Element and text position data
------------------------------------------------
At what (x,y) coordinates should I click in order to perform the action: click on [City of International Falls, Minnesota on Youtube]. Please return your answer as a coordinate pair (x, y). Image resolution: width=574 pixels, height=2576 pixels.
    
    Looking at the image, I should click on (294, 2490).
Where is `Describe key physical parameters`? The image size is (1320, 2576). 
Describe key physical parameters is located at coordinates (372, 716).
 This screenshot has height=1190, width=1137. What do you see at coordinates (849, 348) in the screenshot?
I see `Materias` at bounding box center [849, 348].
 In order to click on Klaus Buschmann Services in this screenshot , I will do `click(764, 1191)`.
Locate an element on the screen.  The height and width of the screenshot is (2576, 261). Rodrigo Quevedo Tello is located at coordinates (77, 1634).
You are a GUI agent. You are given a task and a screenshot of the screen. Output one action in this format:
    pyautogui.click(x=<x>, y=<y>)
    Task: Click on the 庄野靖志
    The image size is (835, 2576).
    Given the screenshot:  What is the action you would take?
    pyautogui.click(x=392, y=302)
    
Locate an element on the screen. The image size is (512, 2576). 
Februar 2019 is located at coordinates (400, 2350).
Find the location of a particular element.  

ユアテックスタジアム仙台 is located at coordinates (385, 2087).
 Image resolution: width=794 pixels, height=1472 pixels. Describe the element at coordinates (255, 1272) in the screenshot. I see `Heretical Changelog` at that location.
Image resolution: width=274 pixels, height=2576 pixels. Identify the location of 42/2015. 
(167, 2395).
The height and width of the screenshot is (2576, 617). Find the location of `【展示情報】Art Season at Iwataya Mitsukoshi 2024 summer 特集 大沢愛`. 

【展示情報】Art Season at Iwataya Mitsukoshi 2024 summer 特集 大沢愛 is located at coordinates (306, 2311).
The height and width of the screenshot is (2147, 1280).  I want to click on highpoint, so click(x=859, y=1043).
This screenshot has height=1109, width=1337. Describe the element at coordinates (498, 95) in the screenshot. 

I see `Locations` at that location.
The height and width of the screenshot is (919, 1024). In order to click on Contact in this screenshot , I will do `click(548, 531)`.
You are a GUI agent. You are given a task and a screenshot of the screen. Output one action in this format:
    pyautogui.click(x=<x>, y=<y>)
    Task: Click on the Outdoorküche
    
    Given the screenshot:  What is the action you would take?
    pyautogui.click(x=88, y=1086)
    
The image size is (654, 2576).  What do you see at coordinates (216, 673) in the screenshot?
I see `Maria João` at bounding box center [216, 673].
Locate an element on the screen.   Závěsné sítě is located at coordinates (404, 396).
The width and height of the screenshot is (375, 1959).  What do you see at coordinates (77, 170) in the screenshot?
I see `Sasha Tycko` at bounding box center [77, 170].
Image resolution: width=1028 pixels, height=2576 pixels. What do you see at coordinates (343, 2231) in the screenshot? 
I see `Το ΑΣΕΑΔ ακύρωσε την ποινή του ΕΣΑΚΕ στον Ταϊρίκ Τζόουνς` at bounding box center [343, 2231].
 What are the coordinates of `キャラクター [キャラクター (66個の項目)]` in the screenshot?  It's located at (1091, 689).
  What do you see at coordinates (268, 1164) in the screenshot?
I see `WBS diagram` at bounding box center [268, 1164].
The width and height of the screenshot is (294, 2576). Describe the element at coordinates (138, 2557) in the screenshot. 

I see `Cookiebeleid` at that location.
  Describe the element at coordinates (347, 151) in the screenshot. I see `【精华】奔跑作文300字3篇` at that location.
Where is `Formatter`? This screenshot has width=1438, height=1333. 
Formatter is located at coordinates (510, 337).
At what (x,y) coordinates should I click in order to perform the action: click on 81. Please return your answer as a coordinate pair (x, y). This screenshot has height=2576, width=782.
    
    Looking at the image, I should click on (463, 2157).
------------------------------------------------
WHAT THE EXERCISE ASKS:
Reproduce the data above, substituting "canvas size" for each occurrence of "image size" and leaving everything else untouched.

COMPLETE OUTPUT:
At what (x,y) coordinates should I click in order to perform the action: click on [City of International Falls, Minnesota on Youtube]. Please return your answer as a coordinate pair (x, y). Image resolution: width=574 pixels, height=2576 pixels.
    
    Looking at the image, I should click on (294, 2490).
Where is `Describe key physical parameters`? The canvas size is (1320, 2576). 
Describe key physical parameters is located at coordinates (372, 716).
 This screenshot has height=1190, width=1137. What do you see at coordinates (849, 348) in the screenshot?
I see `Materias` at bounding box center [849, 348].
 In order to click on Klaus Buschmann Services in this screenshot , I will do `click(764, 1191)`.
Locate an element on the screen.  The height and width of the screenshot is (2576, 261). Rodrigo Quevedo Tello is located at coordinates (77, 1634).
You are a GUI agent. You are given a task and a screenshot of the screen. Output one action in this format:
    pyautogui.click(x=<x>, y=<y>)
    Task: Click on the 庄野靖志
    The canvas size is (835, 2576).
    Given the screenshot:  What is the action you would take?
    pyautogui.click(x=392, y=302)
    
Locate an element on the screen. The canvas size is (512, 2576). 
Februar 2019 is located at coordinates (400, 2350).
Find the location of a particular element.  

ユアテックスタジアム仙台 is located at coordinates (385, 2087).
 Image resolution: width=794 pixels, height=1472 pixels. Describe the element at coordinates (255, 1272) in the screenshot. I see `Heretical Changelog` at that location.
Image resolution: width=274 pixels, height=2576 pixels. Identify the location of 42/2015. 
(167, 2395).
The height and width of the screenshot is (2576, 617). Find the location of `【展示情報】Art Season at Iwataya Mitsukoshi 2024 summer 特集 大沢愛`. 

【展示情報】Art Season at Iwataya Mitsukoshi 2024 summer 特集 大沢愛 is located at coordinates (306, 2311).
The height and width of the screenshot is (2147, 1280).  I want to click on highpoint, so click(x=859, y=1043).
This screenshot has height=1109, width=1337. Describe the element at coordinates (498, 95) in the screenshot. 

I see `Locations` at that location.
The height and width of the screenshot is (919, 1024). In order to click on Contact in this screenshot , I will do `click(548, 531)`.
You are a GUI agent. You are given a task and a screenshot of the screen. Output one action in this format:
    pyautogui.click(x=<x>, y=<y>)
    Task: Click on the Outdoorküche
    
    Given the screenshot:  What is the action you would take?
    pyautogui.click(x=88, y=1086)
    
The canvas size is (654, 2576).  What do you see at coordinates (216, 673) in the screenshot?
I see `Maria João` at bounding box center [216, 673].
Locate an element on the screen.   Závěsné sítě is located at coordinates (404, 396).
The width and height of the screenshot is (375, 1959).  What do you see at coordinates (77, 170) in the screenshot?
I see `Sasha Tycko` at bounding box center [77, 170].
Image resolution: width=1028 pixels, height=2576 pixels. What do you see at coordinates (343, 2231) in the screenshot? 
I see `Το ΑΣΕΑΔ ακύρωσε την ποινή του ΕΣΑΚΕ στον Ταϊρίκ Τζόουνς` at bounding box center [343, 2231].
 What are the coordinates of `キャラクター [キャラクター (66個の項目)]` in the screenshot?  It's located at (1091, 689).
  What do you see at coordinates (268, 1164) in the screenshot?
I see `WBS diagram` at bounding box center [268, 1164].
The width and height of the screenshot is (294, 2576). Describe the element at coordinates (138, 2557) in the screenshot. 

I see `Cookiebeleid` at that location.
  Describe the element at coordinates (347, 151) in the screenshot. I see `【精华】奔跑作文300字3篇` at that location.
Where is `Formatter`? This screenshot has width=1438, height=1333. 
Formatter is located at coordinates (510, 337).
At what (x,y) coordinates should I click in order to perform the action: click on 81. Please return your answer as a coordinate pair (x, y). This screenshot has height=2576, width=782.
    
    Looking at the image, I should click on (463, 2157).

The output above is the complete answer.